One of the most important people you’ll meet in your artistic travels and endeavors is a guy named Mike Check – he usually spells his name, Mic Check.
You will meet Mic before the start of a radio or TV interview when the host or producer says, “Let’s check your volume and overall setting on the microphone (Mic).”
Just as you should be prepared for an under prepared interviewer, you need to be prepared for the mic check process to be incomplete and rushed over. Sometimes the interviewer is too busy during the interview to monitor your volume or to see where your mouth is in relation to the microphone.
I encourage you to buy an inexpensive microphone and experiment to find the best places to position the mic: how close or how far away should you be to sound clear and easily audible? Plug it in to your phone or any other playback device and listen.

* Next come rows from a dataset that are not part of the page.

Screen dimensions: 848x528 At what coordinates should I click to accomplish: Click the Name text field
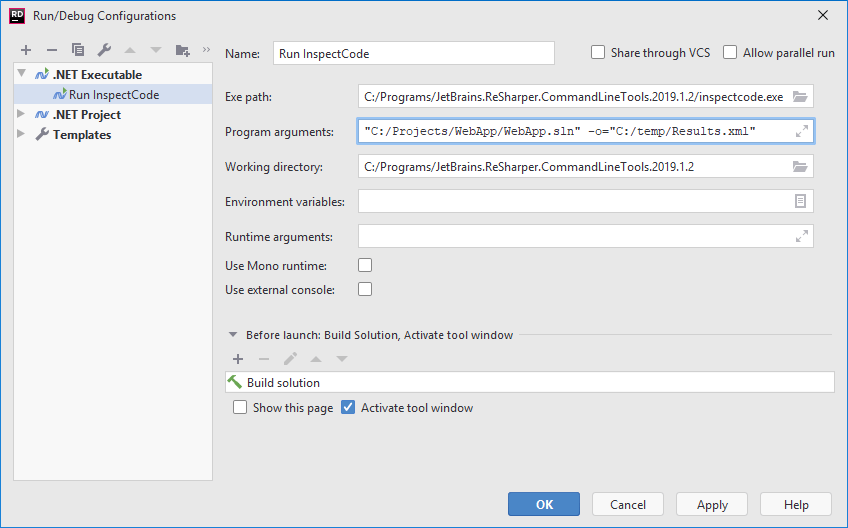(413, 53)
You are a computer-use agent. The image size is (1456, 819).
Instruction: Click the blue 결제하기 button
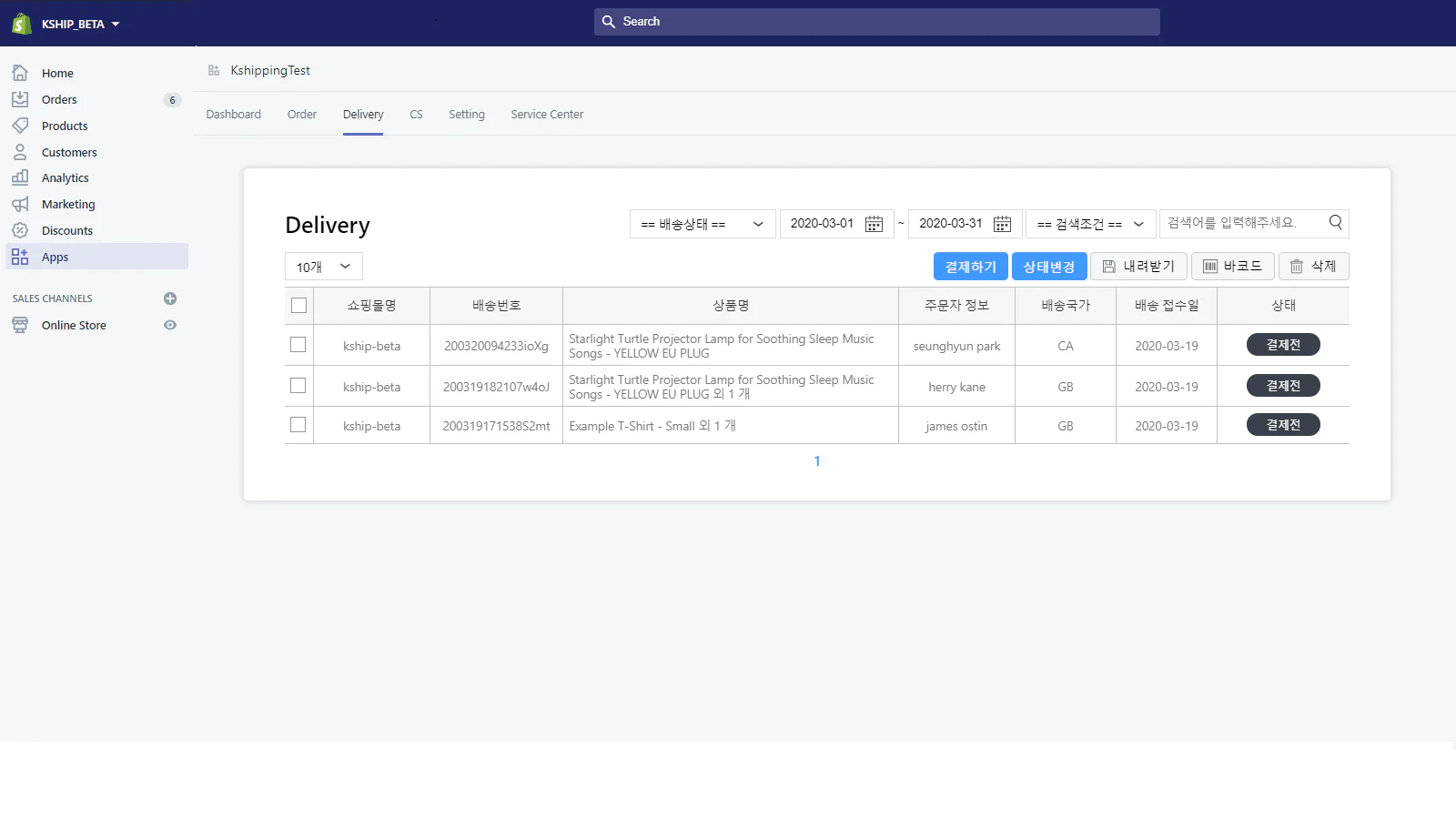(970, 267)
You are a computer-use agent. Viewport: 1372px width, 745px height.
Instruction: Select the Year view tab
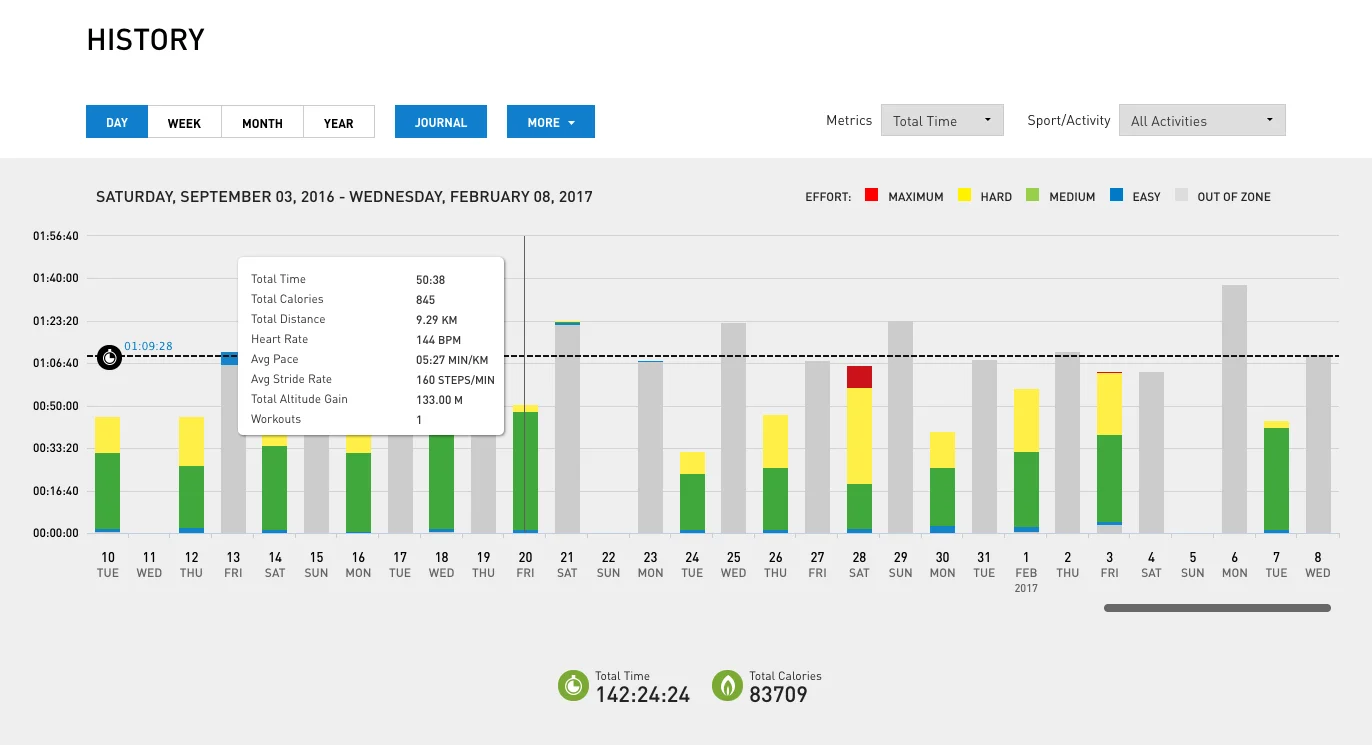point(339,122)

More importantly, what part of the mic should to talk in to? Should you be at an angle, off to the side or above the mic?
In general, you rarely what to talk directly in to the center of the mic: that’s where POPS occur. POPS are the biggest radio sound turn off and distraction in all of broadcasting.
When you experiment with you mic placement, you’ll see and hear where you sound the best, and the mic position and placement where the undesirable POPS occur.
This is also a good thing to do if you ever speak in front of your audience at a concert preview or conference gathering.
Bad audio like this can happen in any interview environment. Why just last week at a Satellite Radio company…
So, basically your name is also Mic Check.